Find the word "computer" below. Copy each line that has it.

[Data to process — start]

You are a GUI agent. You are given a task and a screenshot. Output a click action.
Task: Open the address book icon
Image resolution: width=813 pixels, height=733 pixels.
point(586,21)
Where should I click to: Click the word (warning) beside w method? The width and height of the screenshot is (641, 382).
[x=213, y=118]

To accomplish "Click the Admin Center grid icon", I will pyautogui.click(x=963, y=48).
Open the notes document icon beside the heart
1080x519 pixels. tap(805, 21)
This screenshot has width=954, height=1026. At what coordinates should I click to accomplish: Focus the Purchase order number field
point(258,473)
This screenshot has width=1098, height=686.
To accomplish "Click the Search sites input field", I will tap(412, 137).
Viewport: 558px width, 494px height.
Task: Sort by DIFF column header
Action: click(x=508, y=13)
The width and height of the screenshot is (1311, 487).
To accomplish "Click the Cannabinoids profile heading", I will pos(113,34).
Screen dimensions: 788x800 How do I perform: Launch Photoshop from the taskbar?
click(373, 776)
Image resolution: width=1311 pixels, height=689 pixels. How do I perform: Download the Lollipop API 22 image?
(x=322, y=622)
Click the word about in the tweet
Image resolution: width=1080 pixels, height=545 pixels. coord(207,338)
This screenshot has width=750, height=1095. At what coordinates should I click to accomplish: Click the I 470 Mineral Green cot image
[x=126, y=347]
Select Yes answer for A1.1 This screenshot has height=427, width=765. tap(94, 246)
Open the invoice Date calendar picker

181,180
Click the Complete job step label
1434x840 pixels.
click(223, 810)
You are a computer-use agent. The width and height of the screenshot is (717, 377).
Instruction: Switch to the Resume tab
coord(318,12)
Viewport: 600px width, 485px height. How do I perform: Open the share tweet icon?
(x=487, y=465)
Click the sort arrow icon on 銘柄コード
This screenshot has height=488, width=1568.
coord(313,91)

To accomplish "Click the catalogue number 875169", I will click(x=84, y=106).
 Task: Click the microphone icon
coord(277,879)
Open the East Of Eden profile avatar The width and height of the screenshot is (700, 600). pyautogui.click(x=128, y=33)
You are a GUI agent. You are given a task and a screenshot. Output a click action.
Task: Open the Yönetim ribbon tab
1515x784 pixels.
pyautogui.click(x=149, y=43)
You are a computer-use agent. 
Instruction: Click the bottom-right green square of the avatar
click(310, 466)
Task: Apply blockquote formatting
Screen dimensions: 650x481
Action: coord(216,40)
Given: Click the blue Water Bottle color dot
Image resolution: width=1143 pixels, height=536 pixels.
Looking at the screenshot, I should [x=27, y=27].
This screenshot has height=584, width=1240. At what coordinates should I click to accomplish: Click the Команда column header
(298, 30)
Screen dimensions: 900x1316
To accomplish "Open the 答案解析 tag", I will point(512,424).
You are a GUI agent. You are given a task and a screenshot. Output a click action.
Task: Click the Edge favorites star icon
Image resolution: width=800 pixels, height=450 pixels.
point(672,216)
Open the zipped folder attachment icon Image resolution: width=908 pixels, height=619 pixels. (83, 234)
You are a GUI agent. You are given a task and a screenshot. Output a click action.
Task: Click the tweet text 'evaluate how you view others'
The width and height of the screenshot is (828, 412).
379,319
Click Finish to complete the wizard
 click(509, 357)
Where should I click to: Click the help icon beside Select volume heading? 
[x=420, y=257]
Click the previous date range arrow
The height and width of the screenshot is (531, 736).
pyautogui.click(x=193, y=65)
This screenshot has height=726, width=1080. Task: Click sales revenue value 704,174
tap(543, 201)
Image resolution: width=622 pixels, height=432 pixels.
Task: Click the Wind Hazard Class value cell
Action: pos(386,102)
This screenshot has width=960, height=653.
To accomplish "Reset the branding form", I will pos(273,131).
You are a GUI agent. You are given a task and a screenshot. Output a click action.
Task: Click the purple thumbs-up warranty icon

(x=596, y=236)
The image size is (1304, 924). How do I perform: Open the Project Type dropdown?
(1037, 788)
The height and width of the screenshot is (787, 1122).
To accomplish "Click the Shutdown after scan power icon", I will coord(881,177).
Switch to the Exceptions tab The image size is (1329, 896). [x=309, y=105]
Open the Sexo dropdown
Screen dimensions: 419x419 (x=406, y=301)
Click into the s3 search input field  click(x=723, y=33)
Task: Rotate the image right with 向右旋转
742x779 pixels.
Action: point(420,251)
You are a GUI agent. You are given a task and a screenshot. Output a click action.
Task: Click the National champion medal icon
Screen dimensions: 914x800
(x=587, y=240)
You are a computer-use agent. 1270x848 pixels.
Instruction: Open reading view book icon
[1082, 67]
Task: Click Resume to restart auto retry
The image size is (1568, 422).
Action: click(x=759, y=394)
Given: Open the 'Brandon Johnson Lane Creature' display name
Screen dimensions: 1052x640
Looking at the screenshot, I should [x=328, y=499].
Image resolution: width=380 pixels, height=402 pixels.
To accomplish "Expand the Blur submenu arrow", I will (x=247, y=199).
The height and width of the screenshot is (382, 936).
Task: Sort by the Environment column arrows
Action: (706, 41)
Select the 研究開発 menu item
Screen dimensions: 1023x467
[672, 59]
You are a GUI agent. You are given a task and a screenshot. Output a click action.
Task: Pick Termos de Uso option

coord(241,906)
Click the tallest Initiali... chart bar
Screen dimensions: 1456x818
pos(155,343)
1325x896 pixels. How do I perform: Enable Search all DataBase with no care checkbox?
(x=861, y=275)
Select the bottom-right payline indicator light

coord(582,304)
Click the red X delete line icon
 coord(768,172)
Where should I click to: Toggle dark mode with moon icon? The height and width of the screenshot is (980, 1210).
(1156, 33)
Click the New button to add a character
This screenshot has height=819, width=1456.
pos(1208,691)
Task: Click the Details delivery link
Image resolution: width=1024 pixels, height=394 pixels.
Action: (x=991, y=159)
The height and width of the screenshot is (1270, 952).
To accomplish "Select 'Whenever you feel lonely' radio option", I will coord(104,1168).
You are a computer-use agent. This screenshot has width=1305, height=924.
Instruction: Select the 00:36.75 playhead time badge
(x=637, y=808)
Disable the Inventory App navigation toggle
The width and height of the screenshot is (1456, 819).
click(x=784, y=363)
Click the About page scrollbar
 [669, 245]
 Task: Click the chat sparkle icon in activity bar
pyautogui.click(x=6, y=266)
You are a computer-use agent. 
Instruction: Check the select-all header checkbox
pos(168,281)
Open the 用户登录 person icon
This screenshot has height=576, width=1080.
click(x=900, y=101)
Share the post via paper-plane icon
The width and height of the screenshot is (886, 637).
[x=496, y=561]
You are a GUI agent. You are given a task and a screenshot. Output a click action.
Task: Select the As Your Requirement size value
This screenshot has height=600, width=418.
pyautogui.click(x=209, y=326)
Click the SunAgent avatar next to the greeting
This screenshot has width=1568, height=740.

[Data to process — finish]

_Result of this task_
You are a computer-use agent. The width and height of the screenshot is (717, 377).
You are a computer-use agent. 
You are a computer-use agent. 1270x848 pixels.
You are a computer-use agent. This screenshot has width=1305, height=924.
You are a computer-use agent. 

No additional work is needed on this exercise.